Di tengah ketatnya persaingan bisnis kuliner di Kota Pahlawan, efisiensi operasional dan konsistensi rasa menjadi kunci utama bagi restoran untuk bertahan. Restoran legendaris Bon Ami Surabaya mengambil langkah strategis dengan beralih menggunakan gas bumi dari PT Perusahaan Gas Negara Tbk (PGN) sebagai sumber energi utama di dapur mereka.

Keputusan ini terbukti mampu memangkas biaya produksi secara signifikan sekaligus menjamin kualitas hidangan tetap terjaga, seperti cita rasa yang telah dinikmati pelanggan puluhan tahun silam. Bon Ami kini mengonsumsi gas bumi dengan volume rata-rata 2.100 meter kubik setiap bulan. Penggunaan energi ramah lingkungan ini diterapkan di empat cabang besar mereka, melayani pelanggan dari pukul 07.00 hingga 22.30 WIB setiap hari.

Stabilitas Api dan Efisiensi Biaya Jadi Pertimbangan Utama

Operational Manager Bon Ami Surabaya, Ervin Liana, menjelaskan bahwa stabilitas api menjadi alasan utama pihaknya memilih gas bumi PGN. Menurutnya, karakter masakan tertentu membutuhkan tekanan panas yang konstan dan tinggi agar bumbu dapat meresap sempurna.

“Kami merasakan api kompor jauh lebih stabil. Paling terasa itu saat memasak nasi goreng yang butuh high pressure. Kalau pakai gas tabung, ketika isi hampir habis, tekanannya drop dan itu langsung merusak rasa masakan,” ungkap Ervin saat ditemui di Surabaya pada Sabtu (3/1/2026).

Selain faktor kualitas rasa, perhitungan bisnis juga menjadi penentu. Ervin membeberkan bahwa migrasi ke gas pipa memberikan ruang napas lebih lega bagi manajemen dalam mengelola arus kas perusahaan.

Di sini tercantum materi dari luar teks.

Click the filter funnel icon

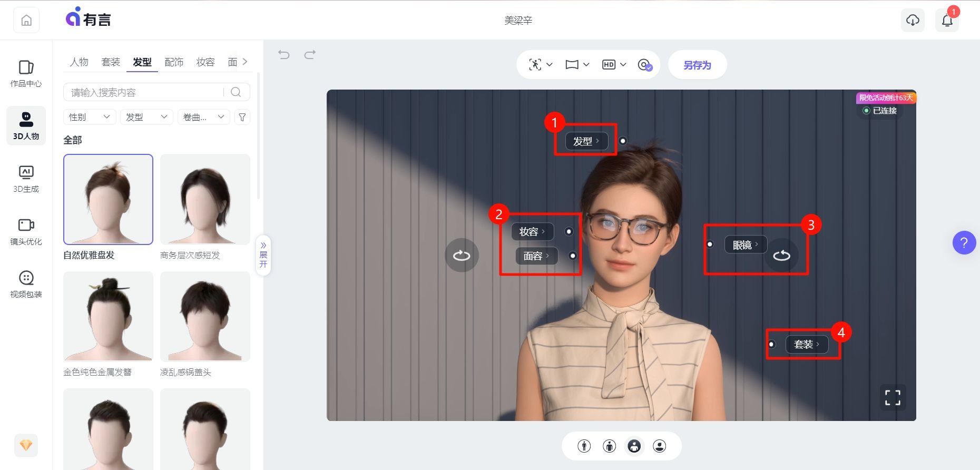[x=242, y=117]
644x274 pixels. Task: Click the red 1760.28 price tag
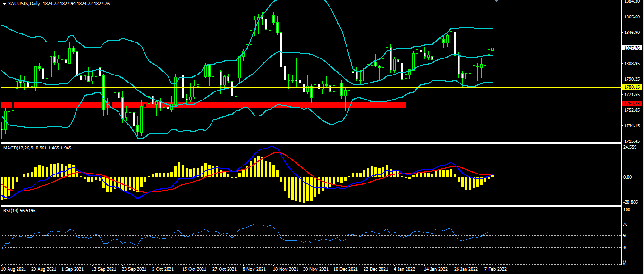(x=631, y=103)
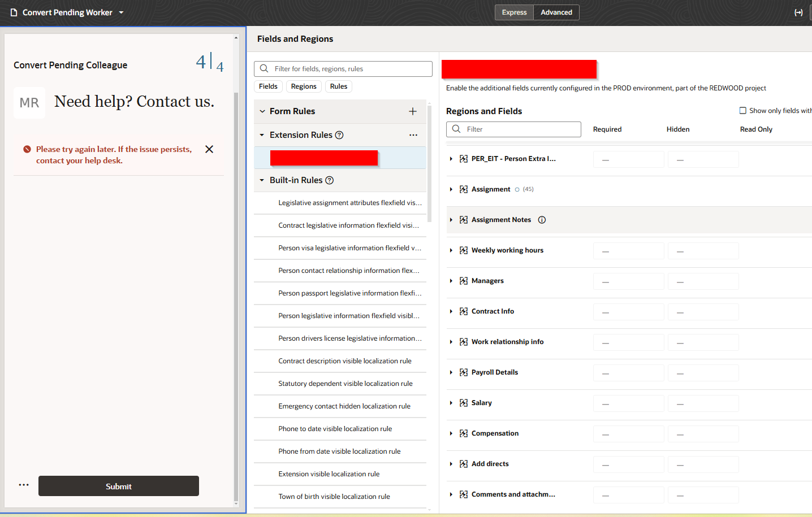Toggle the Required state for Weekly working hours

(628, 250)
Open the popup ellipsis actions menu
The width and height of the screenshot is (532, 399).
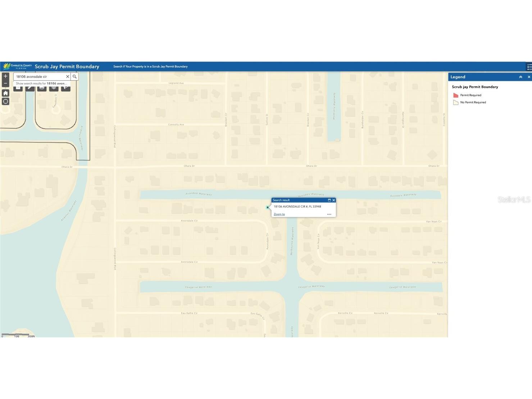[x=329, y=214]
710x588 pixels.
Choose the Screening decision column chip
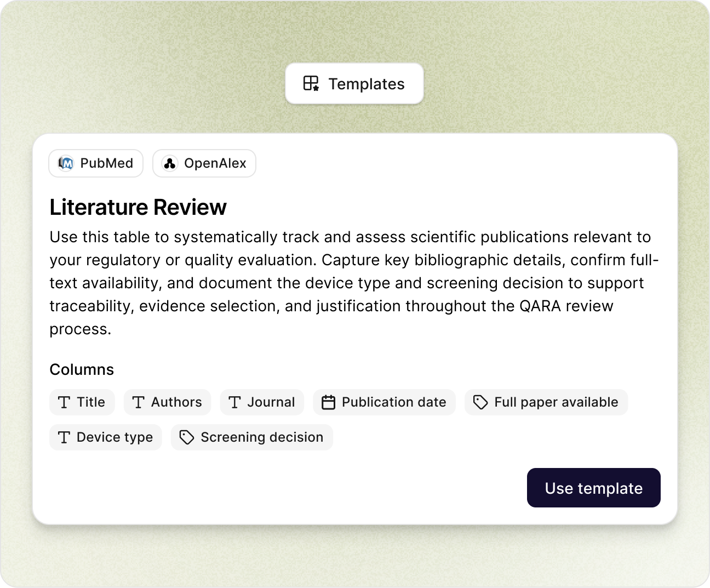tap(252, 437)
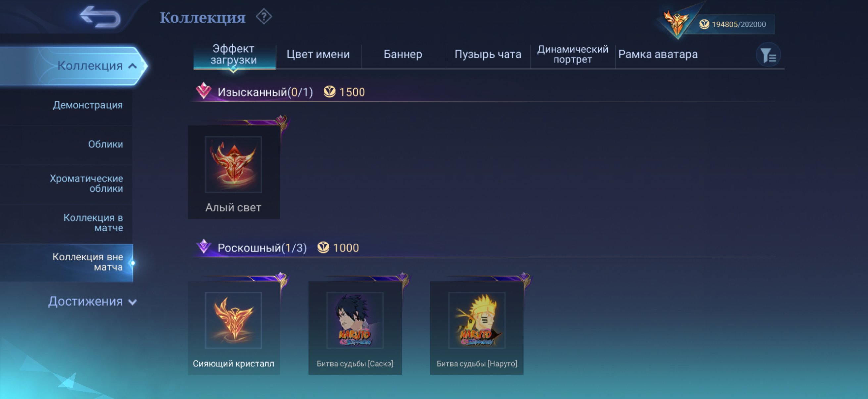Go back using the return arrow icon
Screen dimensions: 868x399
[x=100, y=17]
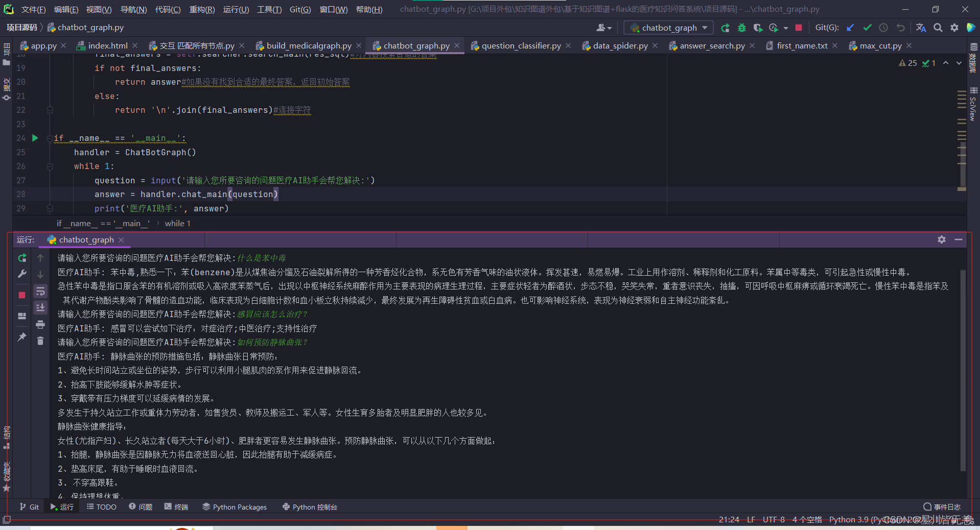The width and height of the screenshot is (980, 530).
Task: Open Search Everywhere magnifier icon
Action: 938,28
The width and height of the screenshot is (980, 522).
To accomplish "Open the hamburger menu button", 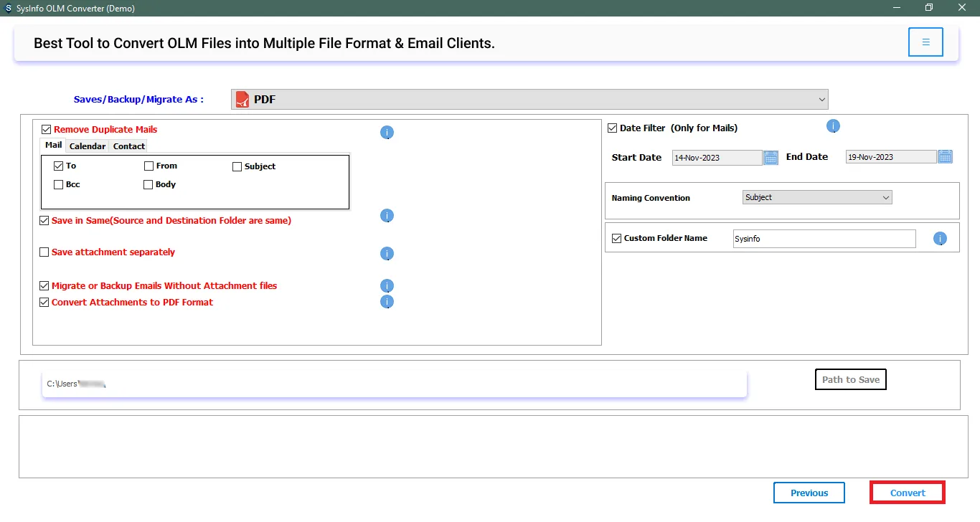I will 925,42.
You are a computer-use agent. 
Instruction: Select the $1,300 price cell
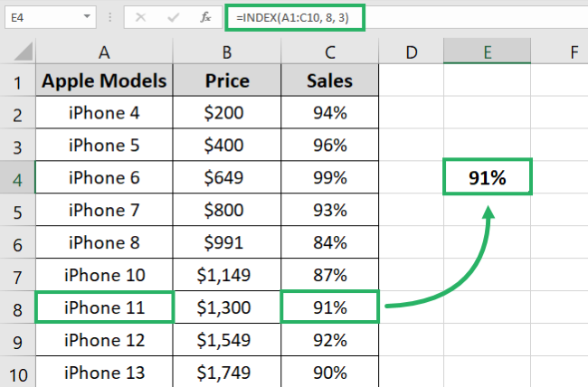pyautogui.click(x=227, y=307)
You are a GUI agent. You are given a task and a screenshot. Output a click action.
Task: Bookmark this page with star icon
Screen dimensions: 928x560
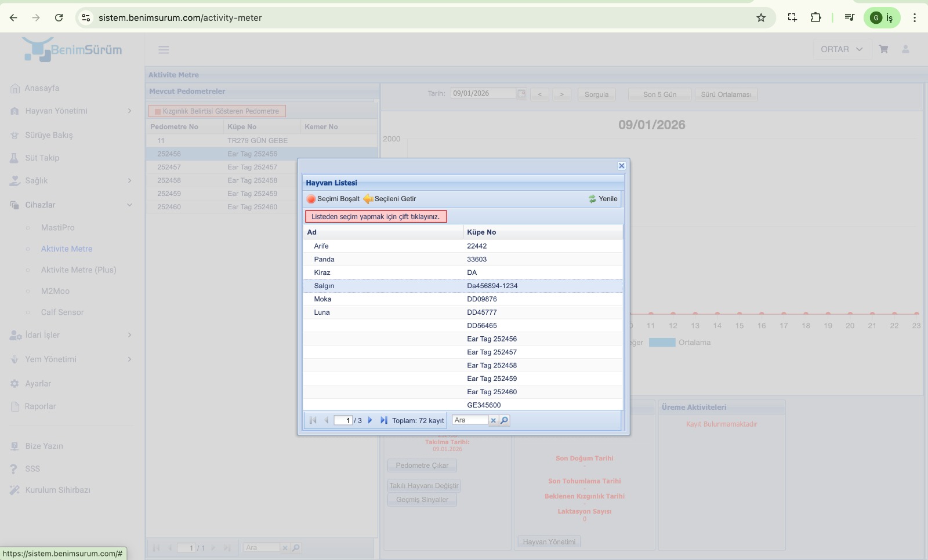tap(761, 18)
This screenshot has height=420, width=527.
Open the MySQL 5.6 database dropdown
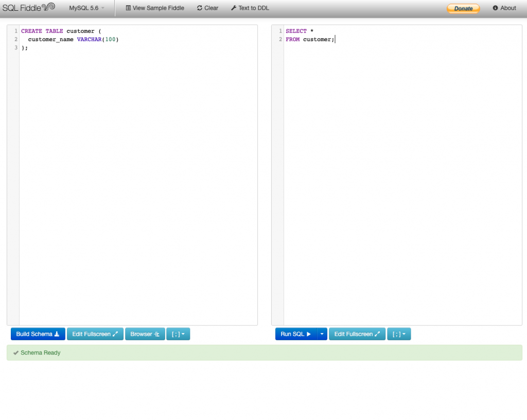(86, 8)
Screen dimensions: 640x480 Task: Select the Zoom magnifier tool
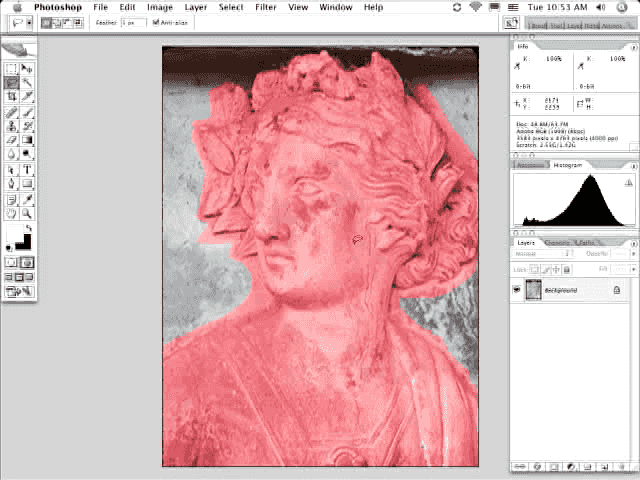27,213
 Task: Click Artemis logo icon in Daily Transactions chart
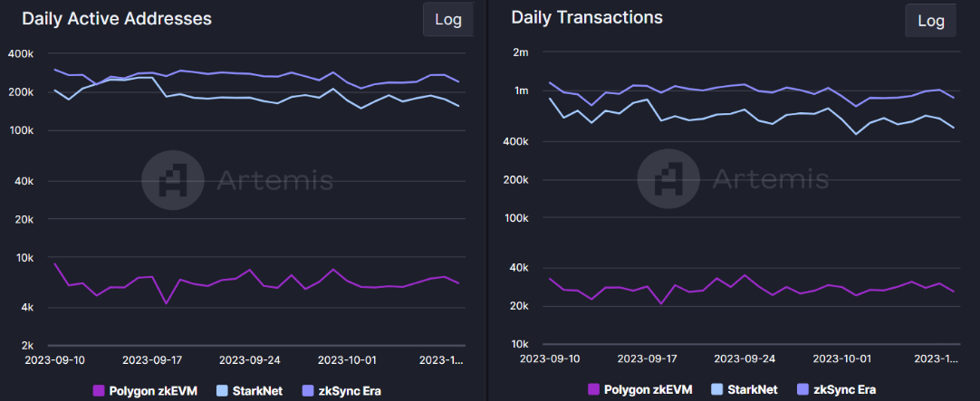click(x=669, y=180)
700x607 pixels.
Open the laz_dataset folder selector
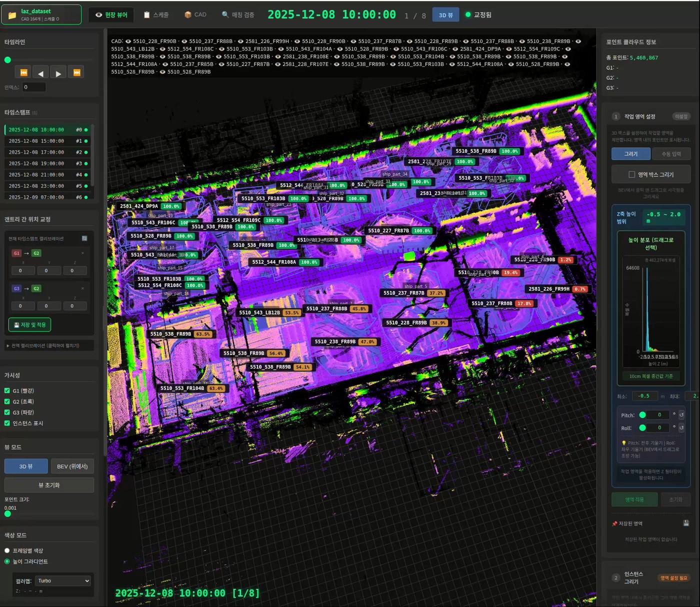point(42,15)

“Ada penghematan biaya sekitar 10 hingga 12 persen jika dibandingkan sebelumnya. PGN juga sangat responsif jika muncul kendala teknis di lapangan,” tambahnya.

Prioritas Keamanan Operasional

Aspek keselamatan menjadi prioritas utama, mengingat Bon Ami merupakan destinasi keluarga yang selalu ramai pengunjung. PGN menyiagakan sistem keamanan berlapis di seluruh area dapur Bon Ami, mulai dari edukasi rutin bagi staf hingga pemasangan perangkat deteksi dini. Setiap cabang kini telah dilengkapi alarm sensor yang mampu mendeteksi indikasi kebocoran sekecil apa pun, memastikan penanganan dapat dilakukan dalam hitungan menit sebelum risiko membesar.

Area Head PGN Surabaya, Arief Nurrachman, menegaskan komitmennya untuk terus mengawal pelaku industri kuliner di Jawa Timur. Baginya, Bon Ami adalah contoh sukses bagaimana energi yang baik dapat menopang keberlanjutan bisnis warisan (heritage).

“Kami sangat menghargai kepercayaan Bon Ami. Layanan PGN tidak hanya soal mengalirkan gas, tapi memastikan kenyamanan bagi pemilik usaha dan pelanggan yang datang berkunjung. Keamanan operasional adalah janji kami kepada mitra,” tegas Arief.

Hadirnya gas bumi di dapur-dapur legendaris seperti Bon Ami menunjukkan bahwa modernisasi energi dapat berjalan beriringan dengan pelestarian cita rasa tradisional. Saat ini, PGN terus memperluas jaringan pipa di Surabaya untuk menjangkau lebih banyak pelaku UMKM dan industri restoran, guna meningkatkan daya saing mereka.